**Excerpt to read**
——
It’s a setup for farce: In the wake of America’s financial
and emotional collapse of 2007, Hannah (Rebecca Lingafelter), a tightly
wound lawyer, desperately tries to stay in control despite a series of
increasingly absurd challenges—her husband is watering the houseplants
with beer, her sister has started casually running drugs, she’s shot
full of fertility hormones and her only confidant is a stranger she
meets outside a Sex Addicts Anonymous meeting on which she was
inadvertently eavesdropping. Given Third Rail’s predilection for
door-slamming, we expect the story to escalate, growing louder and
sillier until it implodes in a cloud of improbable coincidences.
——
**Information given**
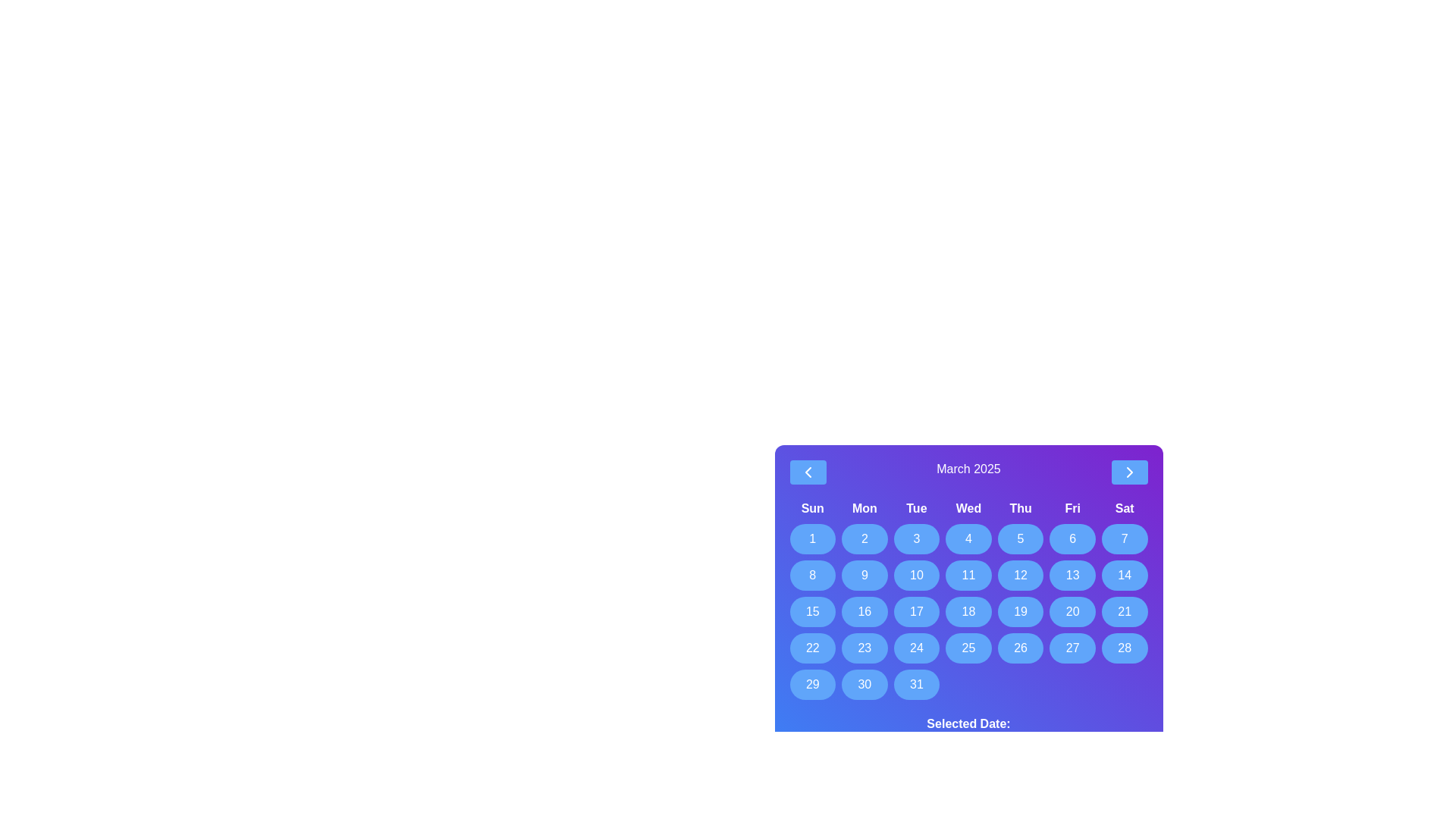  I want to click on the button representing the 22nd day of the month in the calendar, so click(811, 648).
——
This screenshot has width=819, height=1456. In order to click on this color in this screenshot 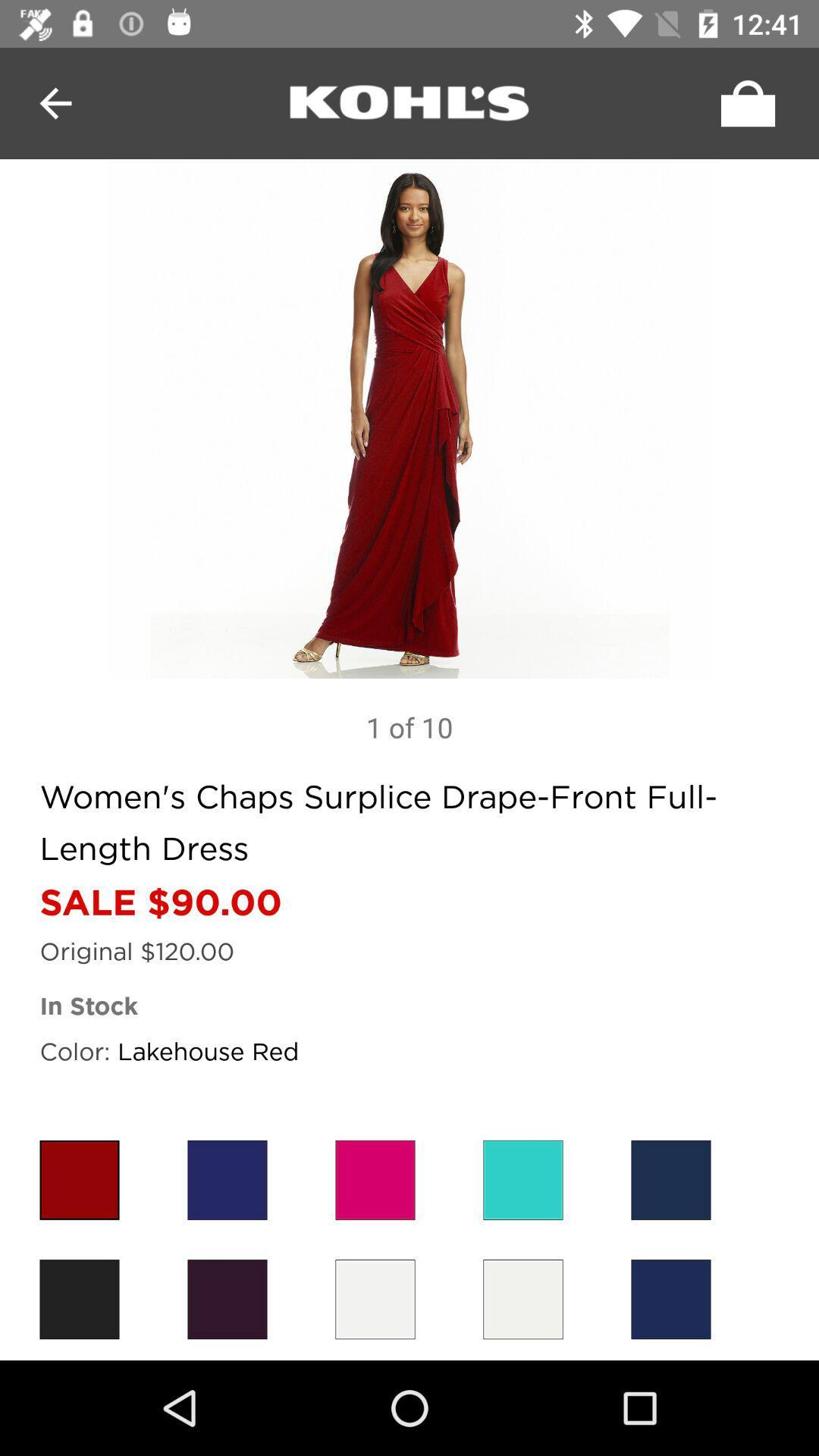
——
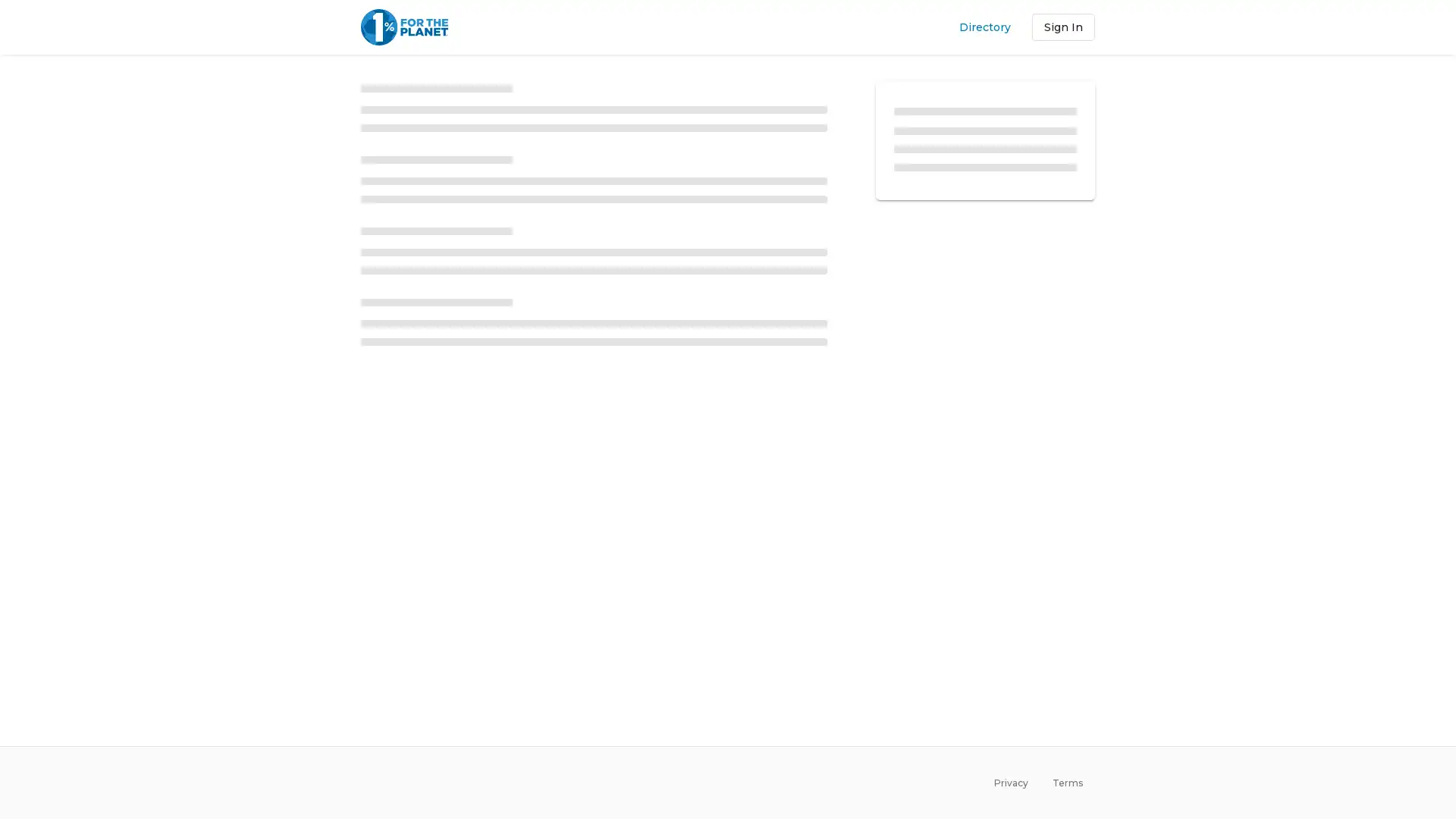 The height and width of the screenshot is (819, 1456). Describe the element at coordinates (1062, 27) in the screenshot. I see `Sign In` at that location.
——
**Exercises to complete**
a - Reproduce word for word the stretch of the review excerpt above from "It’s a setup" through "of improbable coincidences.".
b - According to the review excerpt, what liquid is Hannah's husband using to water the houseplants?
c - Render this sentence from the review excerpt in Spanish: "Given Third Rail’s predilection for door-slamming, we expect the story to escalate, growing louder and sillier until it implodes in a cloud of improbable coincidences."

**Responses in order**
a -
It’s a setup for farce: In the wake of America’s financial
and emotional collapse of 2007, Hannah (Rebecca Lingafelter), a tightly
wound lawyer, desperately tries to stay in control despite a series of
increasingly absurd challenges—her husband is watering the houseplants
with beer, her sister has started casually running drugs, she’s shot
full of fertility hormones and her only confidant is a stranger she
meets outside a Sex Addicts Anonymous meeting on which she was
inadvertently eavesdropping. Given Third Rail’s predilection for
door-slamming, we expect the story to escalate, growing louder and
sillier until it implodes in a cloud of improbable coincidences.

b - Beer.

c - Dada la predilección de Third Rail por los portazos, esperamos que la historia se intensifique, volviéndose más ruidosa y más disparatada hasta implosionar en una nube de coincidencias improbables.